Co-localization analyses of genomic features: Methods and potential pitfalls

Chakravarthi Kanduri(skanduri@ifi.uio.no), Christoph Bock(cbock@cemm.oeaw.ac.at),  Sveinung Gundersen (sveinungu@ifi.uio.no), Eivind Hovig (ehovig@ifi.uio.no), Geir Kjetil Sandve(geirksa@ifi.uio.no)

(This page provides examples of the pitfalls related to co-localization analysis of genomic features. All the examples are provided through the Genomic HyperBrowser, which is tightly connected to the Galaxy framework. Users not familiar with Galaxy framework can quickly get familiar by following a quick introduction tutorial here (https://galaxyproject.org/tutorials/g101/).)

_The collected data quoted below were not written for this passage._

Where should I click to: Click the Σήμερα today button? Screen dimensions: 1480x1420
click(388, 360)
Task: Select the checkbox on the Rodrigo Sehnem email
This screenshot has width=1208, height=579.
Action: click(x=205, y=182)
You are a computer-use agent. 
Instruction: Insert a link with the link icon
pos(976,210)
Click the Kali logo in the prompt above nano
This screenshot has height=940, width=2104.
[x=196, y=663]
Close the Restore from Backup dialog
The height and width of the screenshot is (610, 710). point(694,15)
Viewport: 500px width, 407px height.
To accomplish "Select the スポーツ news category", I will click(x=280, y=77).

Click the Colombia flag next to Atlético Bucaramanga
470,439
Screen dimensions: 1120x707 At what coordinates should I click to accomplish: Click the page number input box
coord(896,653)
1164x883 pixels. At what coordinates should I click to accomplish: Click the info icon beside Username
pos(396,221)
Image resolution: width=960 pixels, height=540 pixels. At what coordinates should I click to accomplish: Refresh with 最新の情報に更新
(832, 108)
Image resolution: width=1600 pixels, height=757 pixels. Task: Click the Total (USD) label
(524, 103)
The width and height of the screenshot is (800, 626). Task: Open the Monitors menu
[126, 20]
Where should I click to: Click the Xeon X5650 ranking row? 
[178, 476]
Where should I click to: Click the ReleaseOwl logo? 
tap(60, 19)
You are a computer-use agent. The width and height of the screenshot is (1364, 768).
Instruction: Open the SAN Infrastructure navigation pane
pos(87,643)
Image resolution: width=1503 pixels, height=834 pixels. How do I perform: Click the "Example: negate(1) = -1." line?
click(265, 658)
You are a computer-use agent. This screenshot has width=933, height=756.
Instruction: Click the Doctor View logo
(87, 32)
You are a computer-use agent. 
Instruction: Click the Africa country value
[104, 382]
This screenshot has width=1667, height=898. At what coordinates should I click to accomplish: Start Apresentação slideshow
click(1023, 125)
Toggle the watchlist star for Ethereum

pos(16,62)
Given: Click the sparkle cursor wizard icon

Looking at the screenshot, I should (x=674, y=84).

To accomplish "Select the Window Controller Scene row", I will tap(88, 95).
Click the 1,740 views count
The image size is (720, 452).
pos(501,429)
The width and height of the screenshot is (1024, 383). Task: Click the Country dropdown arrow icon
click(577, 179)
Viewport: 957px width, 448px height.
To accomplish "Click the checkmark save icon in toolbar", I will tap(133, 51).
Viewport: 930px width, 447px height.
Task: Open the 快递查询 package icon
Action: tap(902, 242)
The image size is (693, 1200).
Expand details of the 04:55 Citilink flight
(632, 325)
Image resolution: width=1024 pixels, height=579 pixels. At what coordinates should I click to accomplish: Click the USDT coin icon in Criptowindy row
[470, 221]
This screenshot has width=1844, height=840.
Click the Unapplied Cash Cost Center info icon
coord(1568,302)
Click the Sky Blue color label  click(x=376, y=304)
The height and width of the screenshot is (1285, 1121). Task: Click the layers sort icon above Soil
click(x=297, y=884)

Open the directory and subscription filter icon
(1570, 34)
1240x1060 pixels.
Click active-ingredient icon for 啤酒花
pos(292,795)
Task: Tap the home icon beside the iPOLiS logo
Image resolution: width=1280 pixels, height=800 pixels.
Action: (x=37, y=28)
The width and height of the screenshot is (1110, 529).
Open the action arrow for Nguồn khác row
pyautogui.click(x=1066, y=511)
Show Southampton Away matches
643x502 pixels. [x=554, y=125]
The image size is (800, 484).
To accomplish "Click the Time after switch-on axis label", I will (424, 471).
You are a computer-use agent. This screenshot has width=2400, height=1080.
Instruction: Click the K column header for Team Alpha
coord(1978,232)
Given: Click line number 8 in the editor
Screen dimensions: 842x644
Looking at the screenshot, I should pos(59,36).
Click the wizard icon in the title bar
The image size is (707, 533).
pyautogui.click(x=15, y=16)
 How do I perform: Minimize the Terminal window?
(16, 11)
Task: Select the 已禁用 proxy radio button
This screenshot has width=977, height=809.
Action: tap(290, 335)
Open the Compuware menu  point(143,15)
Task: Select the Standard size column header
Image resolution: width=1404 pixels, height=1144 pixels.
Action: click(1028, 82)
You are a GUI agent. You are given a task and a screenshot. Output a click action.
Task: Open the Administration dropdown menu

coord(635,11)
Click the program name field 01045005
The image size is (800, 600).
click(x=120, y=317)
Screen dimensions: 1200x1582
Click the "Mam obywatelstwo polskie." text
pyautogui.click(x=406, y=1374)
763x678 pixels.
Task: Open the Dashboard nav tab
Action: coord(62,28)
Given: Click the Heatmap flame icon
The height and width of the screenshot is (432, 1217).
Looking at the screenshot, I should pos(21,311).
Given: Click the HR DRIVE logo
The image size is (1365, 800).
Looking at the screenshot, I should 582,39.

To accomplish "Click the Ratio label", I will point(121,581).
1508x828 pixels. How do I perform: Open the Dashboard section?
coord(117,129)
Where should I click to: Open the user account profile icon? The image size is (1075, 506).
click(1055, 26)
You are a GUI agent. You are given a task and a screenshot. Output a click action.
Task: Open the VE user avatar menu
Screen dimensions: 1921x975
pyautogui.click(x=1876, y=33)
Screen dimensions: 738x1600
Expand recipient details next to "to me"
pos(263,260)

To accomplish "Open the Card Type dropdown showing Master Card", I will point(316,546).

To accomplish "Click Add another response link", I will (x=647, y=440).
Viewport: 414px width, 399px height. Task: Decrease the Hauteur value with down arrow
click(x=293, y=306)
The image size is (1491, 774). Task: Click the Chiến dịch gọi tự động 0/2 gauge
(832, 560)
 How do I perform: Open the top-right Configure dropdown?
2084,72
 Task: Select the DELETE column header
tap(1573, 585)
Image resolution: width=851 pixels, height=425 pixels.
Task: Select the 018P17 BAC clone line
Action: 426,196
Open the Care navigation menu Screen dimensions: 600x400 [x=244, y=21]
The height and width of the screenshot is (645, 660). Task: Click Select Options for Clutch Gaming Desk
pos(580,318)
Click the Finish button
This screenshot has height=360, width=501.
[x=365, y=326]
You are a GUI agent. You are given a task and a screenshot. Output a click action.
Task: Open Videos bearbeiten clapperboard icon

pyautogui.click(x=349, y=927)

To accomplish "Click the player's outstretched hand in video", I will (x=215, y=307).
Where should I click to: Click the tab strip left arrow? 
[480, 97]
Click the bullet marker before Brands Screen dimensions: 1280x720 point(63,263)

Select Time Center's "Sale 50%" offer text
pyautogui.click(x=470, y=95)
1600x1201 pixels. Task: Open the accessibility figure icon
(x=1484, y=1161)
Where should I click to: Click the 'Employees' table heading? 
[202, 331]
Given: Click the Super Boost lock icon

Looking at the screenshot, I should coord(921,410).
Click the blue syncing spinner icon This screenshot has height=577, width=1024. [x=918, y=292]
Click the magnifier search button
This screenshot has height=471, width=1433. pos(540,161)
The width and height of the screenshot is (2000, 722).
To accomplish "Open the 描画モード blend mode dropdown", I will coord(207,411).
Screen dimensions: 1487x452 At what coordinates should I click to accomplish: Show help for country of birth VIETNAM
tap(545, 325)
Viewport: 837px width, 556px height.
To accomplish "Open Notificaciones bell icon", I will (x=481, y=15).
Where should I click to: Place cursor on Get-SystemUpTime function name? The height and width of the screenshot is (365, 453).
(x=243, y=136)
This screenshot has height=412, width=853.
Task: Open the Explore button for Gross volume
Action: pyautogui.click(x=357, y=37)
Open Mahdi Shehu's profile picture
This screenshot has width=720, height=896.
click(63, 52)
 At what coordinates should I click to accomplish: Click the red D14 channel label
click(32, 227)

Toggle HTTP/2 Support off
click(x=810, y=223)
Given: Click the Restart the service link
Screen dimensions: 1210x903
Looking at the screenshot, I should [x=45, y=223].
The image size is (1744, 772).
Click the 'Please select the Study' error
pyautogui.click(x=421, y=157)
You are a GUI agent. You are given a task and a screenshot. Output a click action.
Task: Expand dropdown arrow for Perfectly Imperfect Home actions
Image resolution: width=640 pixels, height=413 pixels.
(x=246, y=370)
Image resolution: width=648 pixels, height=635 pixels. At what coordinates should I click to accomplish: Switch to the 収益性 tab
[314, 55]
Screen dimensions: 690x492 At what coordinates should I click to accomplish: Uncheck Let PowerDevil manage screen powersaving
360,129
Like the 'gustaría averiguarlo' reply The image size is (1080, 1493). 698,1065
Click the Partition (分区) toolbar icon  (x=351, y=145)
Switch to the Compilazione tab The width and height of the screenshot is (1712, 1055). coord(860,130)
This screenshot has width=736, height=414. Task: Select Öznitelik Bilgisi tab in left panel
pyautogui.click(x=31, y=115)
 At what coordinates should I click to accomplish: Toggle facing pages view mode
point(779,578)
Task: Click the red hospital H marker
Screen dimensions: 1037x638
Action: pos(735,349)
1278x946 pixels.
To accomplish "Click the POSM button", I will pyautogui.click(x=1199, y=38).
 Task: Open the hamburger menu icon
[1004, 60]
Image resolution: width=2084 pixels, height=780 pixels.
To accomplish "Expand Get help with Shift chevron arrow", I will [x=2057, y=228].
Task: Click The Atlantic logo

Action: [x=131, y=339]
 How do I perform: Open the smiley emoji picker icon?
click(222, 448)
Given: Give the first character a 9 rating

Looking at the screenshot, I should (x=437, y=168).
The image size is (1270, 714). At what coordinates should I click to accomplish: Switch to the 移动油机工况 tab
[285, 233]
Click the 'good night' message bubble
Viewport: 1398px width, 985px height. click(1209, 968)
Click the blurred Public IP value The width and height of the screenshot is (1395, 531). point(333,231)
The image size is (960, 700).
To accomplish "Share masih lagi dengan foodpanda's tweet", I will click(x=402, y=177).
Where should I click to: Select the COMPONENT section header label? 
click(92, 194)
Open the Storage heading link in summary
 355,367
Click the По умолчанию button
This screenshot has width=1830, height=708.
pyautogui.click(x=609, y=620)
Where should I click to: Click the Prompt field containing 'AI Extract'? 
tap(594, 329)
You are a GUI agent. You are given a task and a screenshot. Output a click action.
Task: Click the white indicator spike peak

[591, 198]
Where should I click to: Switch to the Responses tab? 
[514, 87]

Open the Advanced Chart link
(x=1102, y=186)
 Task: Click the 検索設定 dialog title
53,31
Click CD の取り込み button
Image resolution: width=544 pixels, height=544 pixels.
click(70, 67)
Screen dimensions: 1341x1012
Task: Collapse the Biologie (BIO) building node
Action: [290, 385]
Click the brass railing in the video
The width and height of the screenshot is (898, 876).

Example-7: To avoid false-positives, assume a null model that accounts for local genomic structure

As discussed in the null models section, MC-based hypothesis testing involves iterative random shuffling of genomic locations to obtain a distribution of test statistic under the null model.  The null model ought to preserve the essential geometric and biological properties of the genomic locations to provide a bias-free conclusion. Notably, various genomic elements and sequence properties occur along the DNA sequence in a non-uniform and dependent fashion leading to local heterogeneities. Therefore, not preserving the local genomic structure in null models may result both in false-positives and false-negatives. Here, we demonstrate this with an example.

In the above section, we tested the association between Schizophrenia GWAS SNPs and an enhancer activation mark (H3K4ME1) using different null models that varied in the geometric properties they preserved. However, none of those null models preserved the local genomic structure and also none of those models provided a strong evidence against the null hypothesis. We test the same relation again here, but this time by preserving the local genomic structure. Previous case studies (reference 36 in the main article) have shown that not matching SNPs by Linkage disequilibrium and other properties like minor allele frequency, gene density and distance to nearest gene would lead to spurious conclusions. As we have prior knowledge here about the local genomic properties that should be matched for, we sampled 1000 times the matched locations of Schizophrenia GWAS SNPs (1000 permutations). When we tested whether any of those 1000 tracks are overlapping with H3K4ME1 track more than the Schizophrenia GWAS SNPs track, none of those tracks had the test statistic (here Forbe’s coefficient) higher than that of GWAS SNPs track (history element-10). This gives an empirical p-value of ~ 0 (as 0/1000 tracks have extreme test statistic). Compared to the null models, which did not match local heterogeneity (history elements 11-15), preserving local heterogeneity in this way gave a stronger evidence against the null hypothesis.